How To Highlight Extracurriculars In Your Law Application

Lack work experience? That’ll put you at a disadvantage when you apply for law school. One solution? Highlight your extracurriculars.
Daniel Waldman, a contributor at US News, recently discussed how law school applicants can leverage their outside activities to improve their odds when when applying to law school.
Don’t Leave Out Non-Law Related Activities
It may be tempting for applicants to only highlight their law-related extracurriculars.

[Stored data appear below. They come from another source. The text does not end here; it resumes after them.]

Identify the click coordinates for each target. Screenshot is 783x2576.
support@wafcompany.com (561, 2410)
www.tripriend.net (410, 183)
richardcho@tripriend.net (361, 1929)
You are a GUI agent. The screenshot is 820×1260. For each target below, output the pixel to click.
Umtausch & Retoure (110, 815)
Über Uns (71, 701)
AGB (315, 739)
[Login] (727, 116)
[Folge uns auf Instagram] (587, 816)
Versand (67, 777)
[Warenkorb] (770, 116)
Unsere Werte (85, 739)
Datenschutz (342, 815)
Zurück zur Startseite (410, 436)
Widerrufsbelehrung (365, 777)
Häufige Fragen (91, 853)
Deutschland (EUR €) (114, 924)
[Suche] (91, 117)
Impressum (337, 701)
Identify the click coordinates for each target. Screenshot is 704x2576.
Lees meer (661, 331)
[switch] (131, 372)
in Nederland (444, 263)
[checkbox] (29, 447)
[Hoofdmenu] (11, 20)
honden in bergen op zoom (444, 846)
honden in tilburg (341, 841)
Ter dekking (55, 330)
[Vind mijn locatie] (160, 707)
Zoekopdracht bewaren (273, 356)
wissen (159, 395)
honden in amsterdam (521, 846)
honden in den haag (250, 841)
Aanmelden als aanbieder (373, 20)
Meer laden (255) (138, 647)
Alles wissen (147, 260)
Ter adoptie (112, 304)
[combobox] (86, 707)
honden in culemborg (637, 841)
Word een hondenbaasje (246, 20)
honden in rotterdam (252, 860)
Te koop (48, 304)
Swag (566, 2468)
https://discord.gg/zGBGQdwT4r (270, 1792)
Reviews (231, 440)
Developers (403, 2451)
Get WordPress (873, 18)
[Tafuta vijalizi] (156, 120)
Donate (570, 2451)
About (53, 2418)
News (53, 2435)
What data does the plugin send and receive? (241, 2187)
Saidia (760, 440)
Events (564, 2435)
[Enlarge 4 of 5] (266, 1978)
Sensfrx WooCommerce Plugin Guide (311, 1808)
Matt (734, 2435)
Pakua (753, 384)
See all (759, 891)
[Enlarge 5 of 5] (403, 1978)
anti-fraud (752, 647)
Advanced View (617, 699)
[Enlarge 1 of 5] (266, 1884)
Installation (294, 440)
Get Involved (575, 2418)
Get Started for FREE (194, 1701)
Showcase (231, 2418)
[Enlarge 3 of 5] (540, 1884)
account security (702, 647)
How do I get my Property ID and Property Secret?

However, Waldman advises applicants to not exclude other activities.
“Law schools do not expect you to come in knowing much about the legal system,” he writes. “They evaluate your application based on the traits you’ve shown more than on any actual knowledge gained during those activities.”
In this way, Waldman says, it’s crucial for you to highlight activities where you’ve demonstrated in-demand traits.
“Being the captain of a varsity team or the president of a sorority or fraternity all show skill, ambition and social involvement that schools love to see on the application,” Waldman writes.
Keep The List Short
When choosing activities to highlight, it’s important to emphasize ones in which you’ve demonstrated certain traits.
“Ask yourself if that activity showcases qualities that the law school would value in a student,” Waldman suggests.
Listing too many activities runs the risk of an oversaturated application.
“Treat your extracurriculars like jobs,” Walman writes. “Just like you wouldn’t list 15 different positions on your professional resume, limit yourself to the most significant activities, preferably the ones which you’ve been involved in for a long time.”
Look Outside The Resume
A resume isn’t the only part of an application to mention your extracurriculars.
Waldman suggests that applicants look at all areas of the application to possibly mention significant activities.
“Ideally, you could weave in a specific example of your work into your personal statement or optional essays to control the narrative of the activity,” Waldman writes. “Another option – especially important for schools actively looking for students with work experience, like Harvard Law School or Northwestern University’s Pritzker School of Law – is to point out relevant activities in an addendum.”
According to Stratus Law School Admission Consulting, an addendum is most commonly “designed to explain discrepancies between the applicant’s GPA and LSAT score.” However, Waldman argues, applicants can take this one step further by conveying how an experience has supplemented a discrepancy.
“Use the addendum to acknowledge that deficiency in your application – which might win you some Brownie points for showing honesty and maturity – and then address it by describing your most significant extracurriculars, noting your part in them and making parallels to comparable work experience,” Waldman writes.